Later I found out that the comedian was hired from a video tape and resume he had submitted. The talent booker was new and thought the tape was worthy of the hire as a headliner comedian.
The reality was that this comedian’s demo video had been highly edited, providing only short snippets of the very best parts of that comedian’s act, but wasn’t anywhere close to the individual’s actual proficiency on stage – especially for an extended headliner set.
In essence, in a single performance this comedian eliminated his chances of ever working for that chain of great venues again.
And that particular talent booker never considered hiring another comedian from an edited tape again.
Here are some key points I want to make:
Video, whether it be a DVD or online format remains a viable means to get stand-up comedy gigs.
For those talent agencies or talent buyers who accept videos, usually they want to see uncut or unedited performances (whether it be 1-2 minutes or 15-30+ minutes).
And don’t be surprised if they ask for unedited video that starts immediately after the comedian has been introduced and starts their show.
It is prudent for a comedian to have longer unedited or uncut versions of their recorded stand-up comedy act should that sort of longer set be requested.
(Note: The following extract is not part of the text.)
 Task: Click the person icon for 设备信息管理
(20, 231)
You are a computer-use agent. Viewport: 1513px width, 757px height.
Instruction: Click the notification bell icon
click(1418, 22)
Note: Edited videos or “montage” clips blended together can potentially raise a red flag among those talent agencies or other entities that are seasoned and are aware that edited videos don’t necessarily accurately represent what a comedian can actually do on stage – especially for longer performances.
Video will never replace live stand-up comedy performances that rock the room consistently when it comes to being considered for stand-up comedy gigs.